Vamos a ver cómo cayó Pablo en las manos de la autoridad competente, es decir, el tribuno romano, porque ni los sumos sacerdotes ni el Consejo en pleno pueden contra él, pues es ciudadano romano y si apela al emperador, como vamos a ver de qué manera tan inteligente lo hará, sólo el tribunal imperial romano puede juzgarle.

Pablo, listo como es, conoce muy bien a sus gentes cuando grita en pleno juicio ante las autoridades judías: soy fariseos e hijo de fariseo, y me juzgan porque espero la resurrección de los muertos. Los fariseos, piadosos, del puro pueblo, obedientes a la ley de Moisés que leen con primor de entendimiento y aplicación exacta a todos los avatares de su vida concreta, creían en la resurrección; pero los saduceos, clase alta, gente guapa —que, junto a otras corrientes judías, desaparecerán del mapa tras la destrucción de Jerusalén el año 70, dejando el campo de la judeidad en manos de los solos fariseos—, aferrados exclusivamente a las viejas letras y contrarios a toda novedad, no. Y, claro está, se produce un fantástico follón, quedando dividida la asamblea de sus juzgadores. Incluso, entonces, algunos letrados del partido de los fariseos gritan que no hallan en Pablo ningún delito.

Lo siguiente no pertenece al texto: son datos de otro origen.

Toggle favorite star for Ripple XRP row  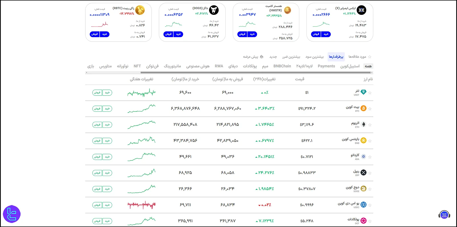pos(370,173)
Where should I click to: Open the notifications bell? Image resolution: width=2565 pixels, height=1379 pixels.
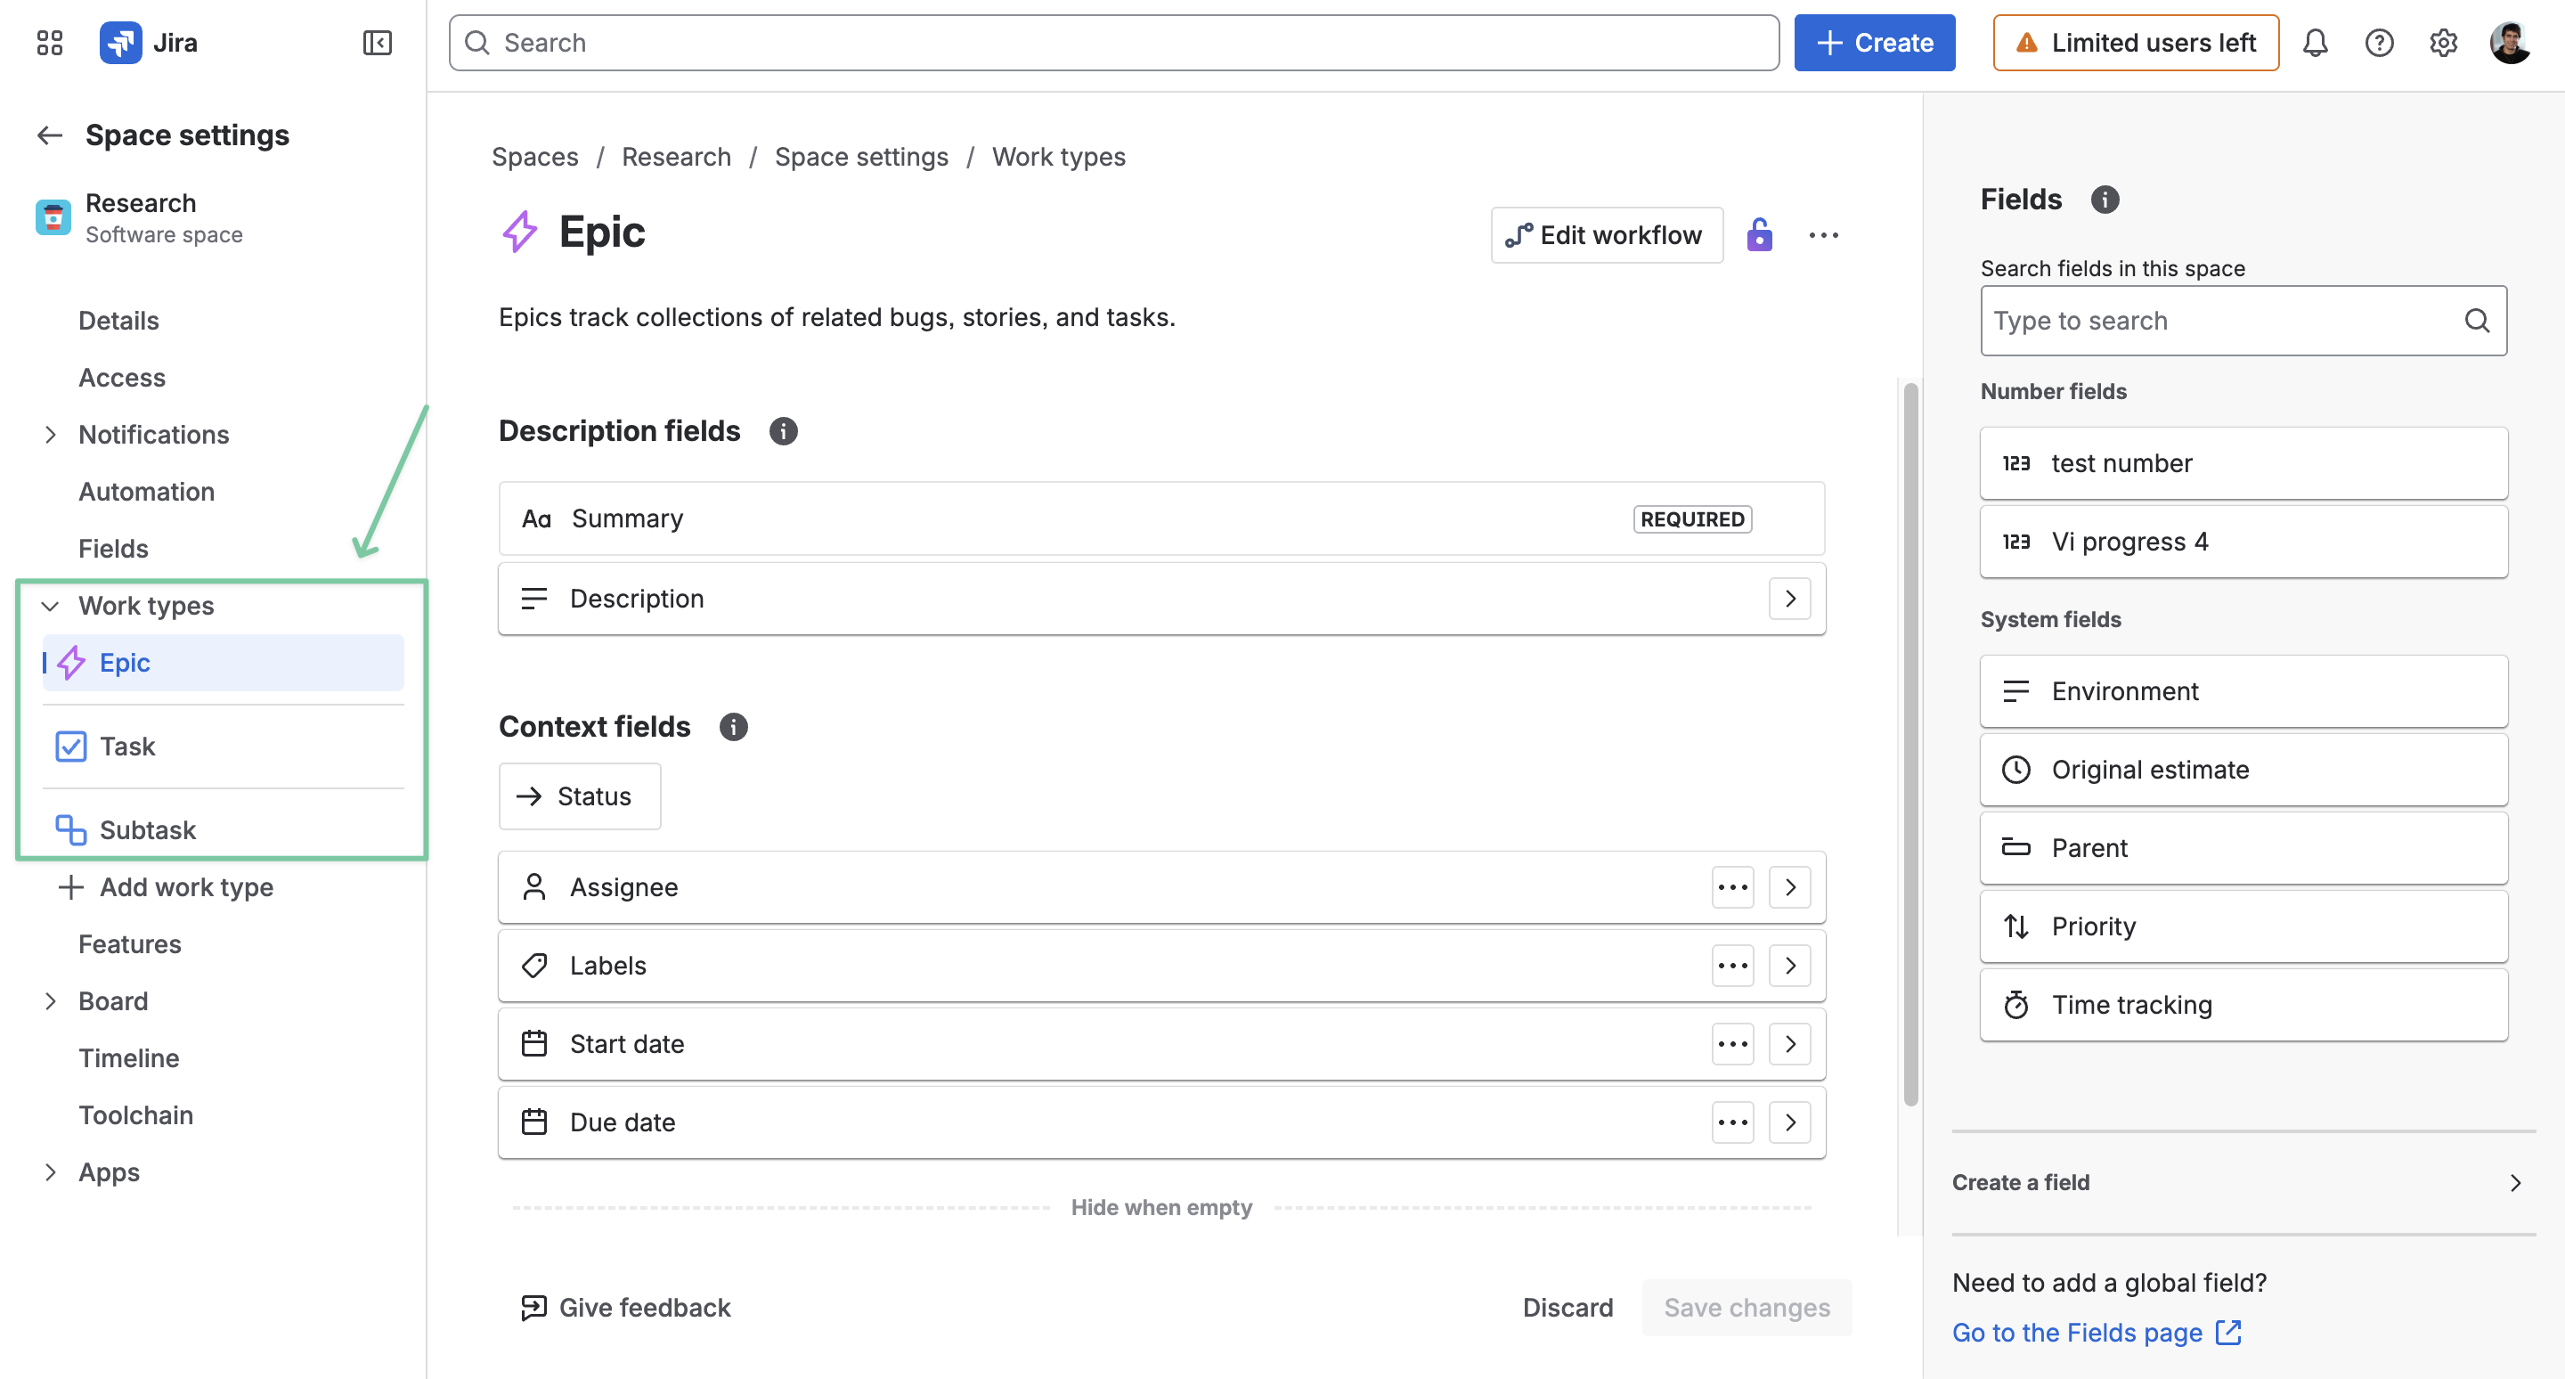coord(2315,43)
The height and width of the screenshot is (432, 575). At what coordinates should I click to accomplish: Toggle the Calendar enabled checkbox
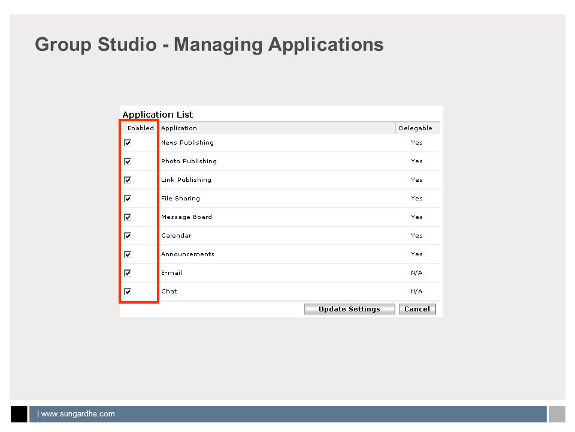pyautogui.click(x=128, y=236)
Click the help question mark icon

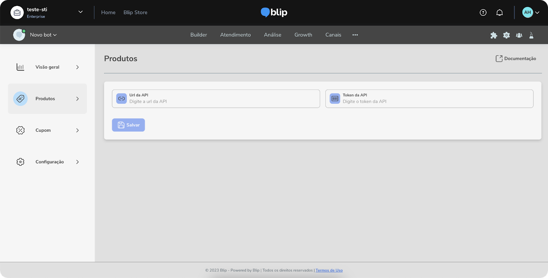pyautogui.click(x=483, y=13)
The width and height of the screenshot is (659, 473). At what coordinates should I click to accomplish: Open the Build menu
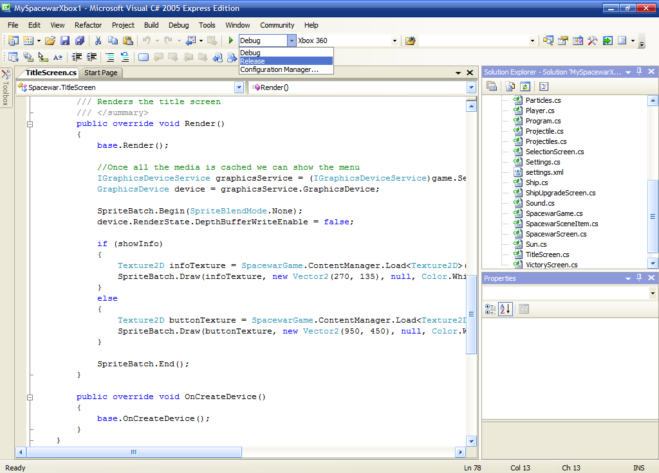[x=151, y=25]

Con esto se provoca lo que Pablo esperaba, la entrada del comandante de los soldados romanos que se teme lo peor ante tanta algarabía, no sea que hagan pedazos a Pablo. Y se lo llevaron al cuartel. Allá, por la noche, se le apareció el Señor. Has dado testimonio en favor mío en Jerusalén, ahora tienes que darlo en Roma. Ved que no se refiere sólo a que haya predicado la cruz y la resurrección de Jesús en Jerusalén, ni que haya sido el primero en hacerlo, como tampoco lo va a ser en Roma, sino que ha dado testimonio a las autoridades en el sitio mismo en que ellas ejercen su potestad. Por eso, su trabajo en Jerusalén está cumplido. Ahora falta sólo cumplirlo igualmente ante la autoridad romana en el lugar en donde ella ejerce su potestad. Así, el anuncio se habrá cumplido: id a todo el mundo y predicad la buena noticia.
Protégeme, Dios mío, que me refugio en ti. Tales son las palabras de Pablo en esta ocasión definitiva. Y nosotros también las hacemos nuestras.

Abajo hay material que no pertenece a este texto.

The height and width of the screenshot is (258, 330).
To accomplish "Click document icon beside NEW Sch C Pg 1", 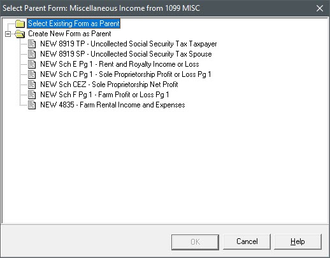I will click(x=32, y=74).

Jesús prosigue también con su despedida. Rogando por sus apóstoles, que están ahí, junto a él, tras la santa cena, pero también rogando por los que hemos creído en él por su palabra. Es, de este modo, una cadena asombrosa de ruegos, que pasa de unos a otros, formando todos una cadena de unidad. Porque somos Iglesia. Comunidad de oración. Comunión de unidad en uno solo, en Cristo Jesús. Porque somos uno en él y por él, en cuanto somos uno en él y con él, el mundo creerá que el Padre le ha enviado. Y que él nos transmite la gloria que recibió de su Padre, para que seamos uno.

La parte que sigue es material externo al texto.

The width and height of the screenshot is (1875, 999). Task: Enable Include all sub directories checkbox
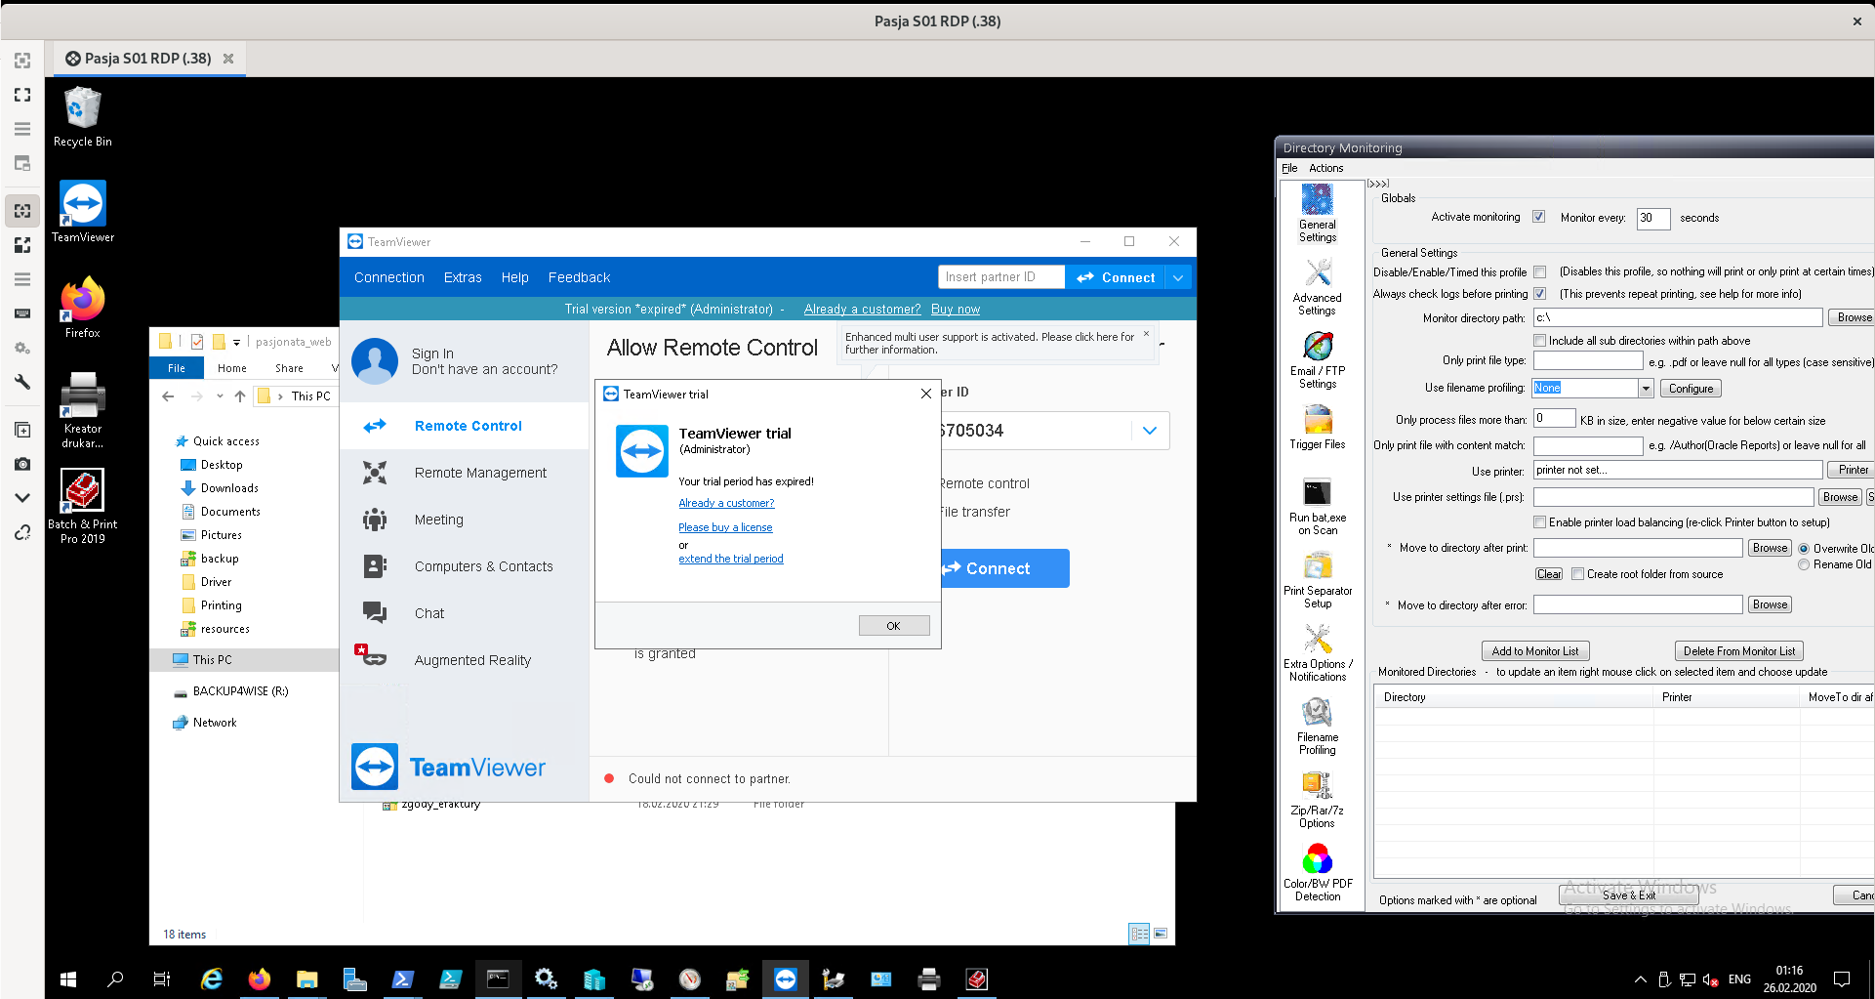[1539, 341]
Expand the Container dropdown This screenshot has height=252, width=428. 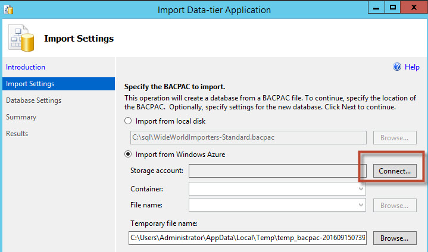pyautogui.click(x=361, y=188)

Maravilla la importancia de este ser uno en él y por él. ¿Cómo podía ser de otro modo, cuando predicamos una salvación que no es nuestra, sino suya, que sólo la aportamos nosotros si lo hacemos en él y con él? El Padre nos confió a Cristo para que estemos con él donde él está, y contemplemos su gloria. Sabremos que, aunque el mundo no le haya conocido, él si ha conocido al Padre, y nosotros hemos conocido que el Padre le envió.